A fragmented European financial system entails economy-wide costs. On the other hand, an integrated digital asset ecosystem would be strong, efficient, resilient, and globally competitive. It would reduce transaction costs, enable faster settlement, support capital efficiency, and allow private operators to compete and innovate on top of public infrastructure.  

DLT presents an opportunity to enable seamless and secure settlement in central bank money across Europe at scale in ways that traditional systems cannot. However, a digital asset ecosystem requires upfront investment in standards, governance and coordination to ensure it is open, pan-European and interoperable with private solutions. In other words, a range of enablers are necessary to make sure we leverage the benefits of a modern digital ecosystem. (We set these out in our recent discussion paper on DLT and Tokenisation in Financial Services (PDF 1.37MB).)

A key objective for central banks is to mitigate the risk of fragmentation within the existing ecosystem while at the same time monitoring risks from activities outside the perimeter that could interact with it. We need to pursue a balanced approach that seeks to align public and private interests. In my view that means preventing central bank money settlement from being displaced by riskier settlement assets on private financial market infrastructures (so that we avoid exacerbating market fragmentation and any unwelcome indirect societal costs).

But the objective of all European policymakers – not just central banks – should be for a more integrated financial system to enable a stronger European economy, building on the euro and the Single Market’s Four Freedoms (free movement of goods, services, people, and capital). For small, open economies like Ireland, being part of the Single Market allows us to achieve efficiencies of scale that greatly surpass the capacity of our domestic market. Our competitive advantage lies in the scale provided by an integrated European ecosystem.

Next steps…

Right now, I see three main tasks for central banks. The main focus of this blog so far has been on the need to modernise our infrastructure, the key channel through which we lay the foundations for the future of the financial system.

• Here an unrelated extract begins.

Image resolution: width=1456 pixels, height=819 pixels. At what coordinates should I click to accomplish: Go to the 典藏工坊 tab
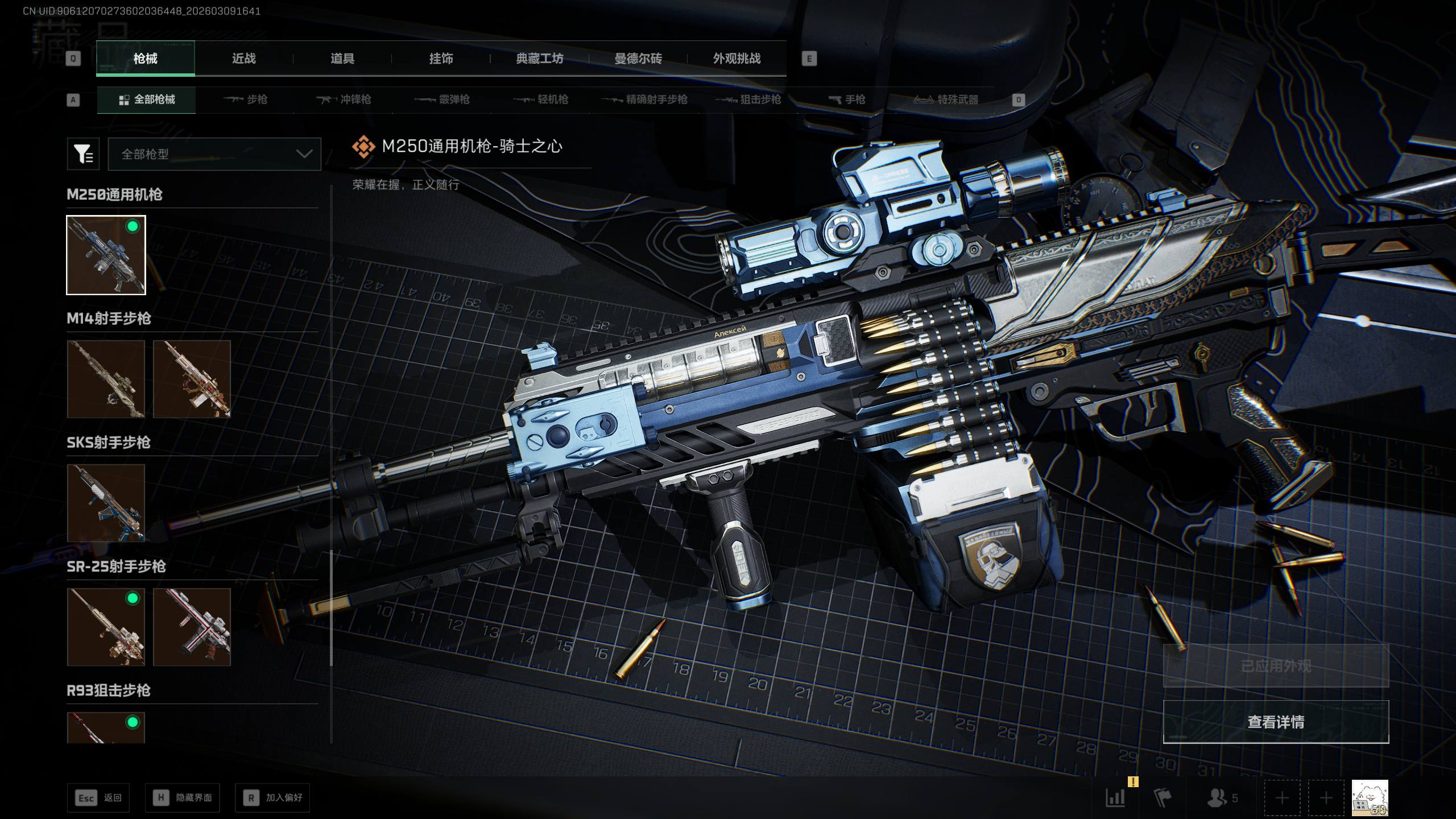pyautogui.click(x=539, y=59)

But there are two further – and no less important – dimensions to our work.

First, we need to ensure that the financial system of the future is safe.  Regulating and supervising well continues to be fundamental to managing risks arising from private sector offerings and protecting consumers and the wider system.

Second, we need to remain curious and engaged so that we can understand the dynamics that are driving innovation and their implications.  We need to deepen our understanding of the implications of the evolving digital ecosystem.  Effective policy requires a system-wide perspective and independent analysis.  To that end, we are engaging widely so that we can learn and respond appropriately. Moreover, within our Innovation Sandbox Programme, we are working directly with firms to provide regulatory advice and support on their innovative projects, in line with our public policy objectives.

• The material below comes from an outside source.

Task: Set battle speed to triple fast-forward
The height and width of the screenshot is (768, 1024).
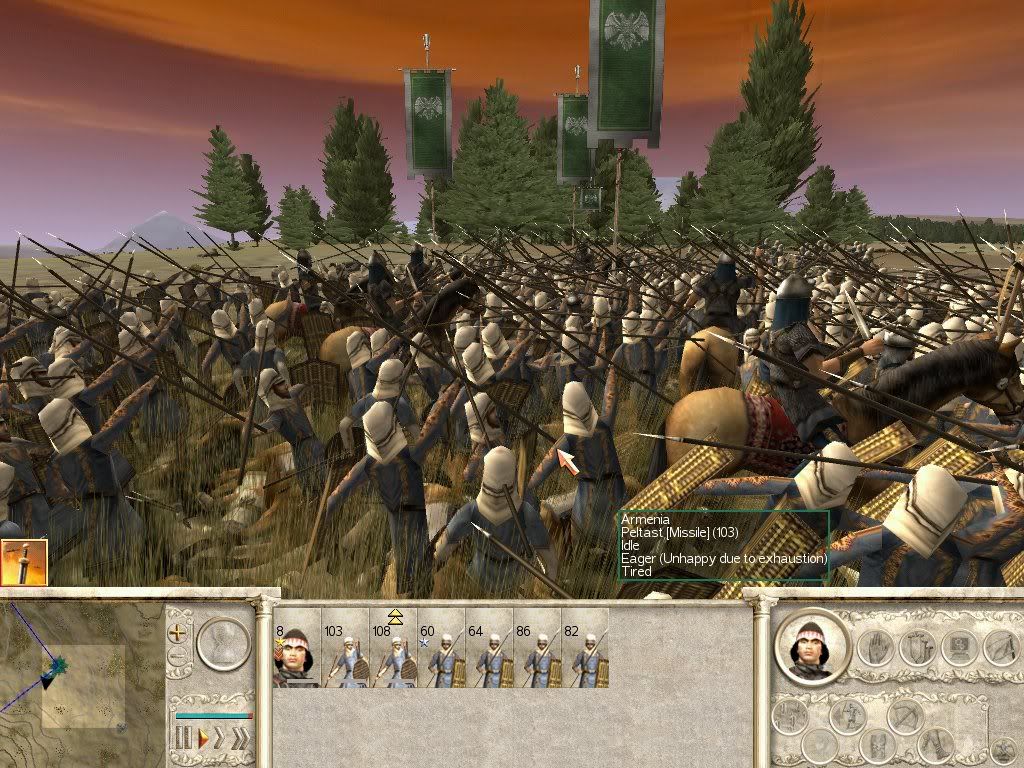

We are also undertaking an analysis of the macro-financial and macroeconomic effects of innovation in money and payments for broad cohorts in society. We published two papers last week: a signed Article (PDF 1.04MB) that serves as a comprehensive analysis of the existing infrastructure that underpins both traditional and emerging payment systems, and a Staff Insight describing survey evidence looking at willingness to adopt the digital euro.

These publications mark the first in a series reflecting a heightened focus in our research on innovation in the payments system. It will help to inform us and the wider public on what are complex and rapidly-moving activities, and guide our understanding of how our financial system is likely to evolve.